--- Exercise objective ---
Reproduce word for word, from the entries below, the line with "Where should I click to: Toggle", the line with "You are a computer-use agent. This", and every line between them, and nothing more.

=== Provided information ===

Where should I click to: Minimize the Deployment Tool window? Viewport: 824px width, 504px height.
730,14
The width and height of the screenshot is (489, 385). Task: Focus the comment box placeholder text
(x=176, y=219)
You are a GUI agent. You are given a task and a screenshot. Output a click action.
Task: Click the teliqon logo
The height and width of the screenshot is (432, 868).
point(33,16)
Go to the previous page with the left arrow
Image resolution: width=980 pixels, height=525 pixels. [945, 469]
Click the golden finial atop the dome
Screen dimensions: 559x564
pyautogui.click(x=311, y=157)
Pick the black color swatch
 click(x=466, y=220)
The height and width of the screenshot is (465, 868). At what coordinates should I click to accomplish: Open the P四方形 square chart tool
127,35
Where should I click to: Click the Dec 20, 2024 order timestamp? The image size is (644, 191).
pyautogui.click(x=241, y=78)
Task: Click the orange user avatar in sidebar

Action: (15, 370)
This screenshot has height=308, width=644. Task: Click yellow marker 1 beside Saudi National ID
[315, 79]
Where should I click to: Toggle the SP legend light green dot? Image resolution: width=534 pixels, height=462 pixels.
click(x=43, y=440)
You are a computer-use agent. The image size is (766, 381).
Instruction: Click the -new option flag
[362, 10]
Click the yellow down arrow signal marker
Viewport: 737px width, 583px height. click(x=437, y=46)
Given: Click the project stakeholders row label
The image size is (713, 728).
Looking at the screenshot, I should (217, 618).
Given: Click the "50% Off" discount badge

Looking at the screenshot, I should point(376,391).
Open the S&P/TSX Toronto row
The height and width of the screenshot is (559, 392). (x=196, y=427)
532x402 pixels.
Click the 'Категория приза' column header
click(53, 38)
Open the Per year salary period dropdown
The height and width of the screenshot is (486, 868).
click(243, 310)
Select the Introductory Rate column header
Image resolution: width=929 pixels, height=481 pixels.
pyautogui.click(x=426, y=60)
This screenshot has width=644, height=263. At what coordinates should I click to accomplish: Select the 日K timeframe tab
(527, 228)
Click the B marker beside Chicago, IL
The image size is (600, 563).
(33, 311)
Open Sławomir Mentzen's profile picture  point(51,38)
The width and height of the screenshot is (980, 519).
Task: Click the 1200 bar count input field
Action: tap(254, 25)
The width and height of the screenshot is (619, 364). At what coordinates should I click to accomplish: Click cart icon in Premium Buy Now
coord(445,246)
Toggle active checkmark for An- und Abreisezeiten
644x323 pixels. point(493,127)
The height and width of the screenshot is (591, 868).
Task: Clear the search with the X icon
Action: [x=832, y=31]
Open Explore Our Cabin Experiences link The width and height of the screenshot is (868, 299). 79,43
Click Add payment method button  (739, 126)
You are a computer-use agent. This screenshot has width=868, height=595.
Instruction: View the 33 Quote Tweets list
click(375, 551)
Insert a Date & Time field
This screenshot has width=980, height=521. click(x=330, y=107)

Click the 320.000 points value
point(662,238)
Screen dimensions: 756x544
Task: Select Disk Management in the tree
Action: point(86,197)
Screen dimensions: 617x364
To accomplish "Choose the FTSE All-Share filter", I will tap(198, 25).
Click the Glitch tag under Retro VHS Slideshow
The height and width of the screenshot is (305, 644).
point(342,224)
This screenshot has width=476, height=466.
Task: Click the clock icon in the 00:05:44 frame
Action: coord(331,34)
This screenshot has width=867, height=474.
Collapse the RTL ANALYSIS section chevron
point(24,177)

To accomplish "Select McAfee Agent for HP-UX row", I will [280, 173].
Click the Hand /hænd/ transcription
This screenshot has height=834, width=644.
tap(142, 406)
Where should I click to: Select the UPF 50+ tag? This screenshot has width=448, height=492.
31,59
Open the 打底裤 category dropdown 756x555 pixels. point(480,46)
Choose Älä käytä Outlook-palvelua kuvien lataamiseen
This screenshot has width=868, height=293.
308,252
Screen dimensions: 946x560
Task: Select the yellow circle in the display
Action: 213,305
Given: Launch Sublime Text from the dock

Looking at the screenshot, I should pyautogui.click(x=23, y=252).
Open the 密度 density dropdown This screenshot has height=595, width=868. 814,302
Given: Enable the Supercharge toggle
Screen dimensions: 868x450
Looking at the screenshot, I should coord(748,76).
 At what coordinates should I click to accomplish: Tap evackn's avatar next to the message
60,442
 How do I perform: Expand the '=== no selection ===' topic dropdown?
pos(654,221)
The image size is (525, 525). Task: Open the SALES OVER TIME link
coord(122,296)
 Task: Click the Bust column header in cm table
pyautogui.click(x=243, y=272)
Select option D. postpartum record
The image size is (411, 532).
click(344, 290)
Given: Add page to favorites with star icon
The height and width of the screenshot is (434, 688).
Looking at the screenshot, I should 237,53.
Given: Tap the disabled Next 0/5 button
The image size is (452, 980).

===

--- Your solution ---
Where should I click to: Toggle the SP legend light green dot? Image resolution: width=534 pixels, height=462 pixels.
click(x=43, y=440)
You are a computer-use agent. The image size is (766, 381).
Instruction: Click the -new option flag
[362, 10]
Click the yellow down arrow signal marker
Viewport: 737px width, 583px height. click(x=437, y=46)
Given: Click the project stakeholders row label
The image size is (713, 728).
Looking at the screenshot, I should (217, 618).
Given: Click the "50% Off" discount badge

Looking at the screenshot, I should point(376,391).
Open the S&P/TSX Toronto row
The height and width of the screenshot is (559, 392). (x=196, y=427)
532x402 pixels.
Click the 'Категория приза' column header
click(53, 38)
Open the Per year salary period dropdown
The height and width of the screenshot is (486, 868).
click(243, 310)
Select the Introductory Rate column header
Image resolution: width=929 pixels, height=481 pixels.
pyautogui.click(x=426, y=60)
This screenshot has width=644, height=263. At what coordinates should I click to accomplish: Select the 日K timeframe tab
(527, 228)
Click the B marker beside Chicago, IL
The image size is (600, 563).
(33, 311)
Open Sławomir Mentzen's profile picture  point(51,38)
The width and height of the screenshot is (980, 519).
Task: Click the 1200 bar count input field
Action: tap(254, 25)
The width and height of the screenshot is (619, 364). At what coordinates should I click to accomplish: Click cart icon in Premium Buy Now
coord(445,246)
Toggle active checkmark for An- und Abreisezeiten
644x323 pixels. point(493,127)
The height and width of the screenshot is (591, 868).
Task: Clear the search with the X icon
Action: [x=832, y=31]
Open Explore Our Cabin Experiences link The width and height of the screenshot is (868, 299). 79,43
Click Add payment method button  (739, 126)
You are a computer-use agent. This screenshot has width=868, height=595.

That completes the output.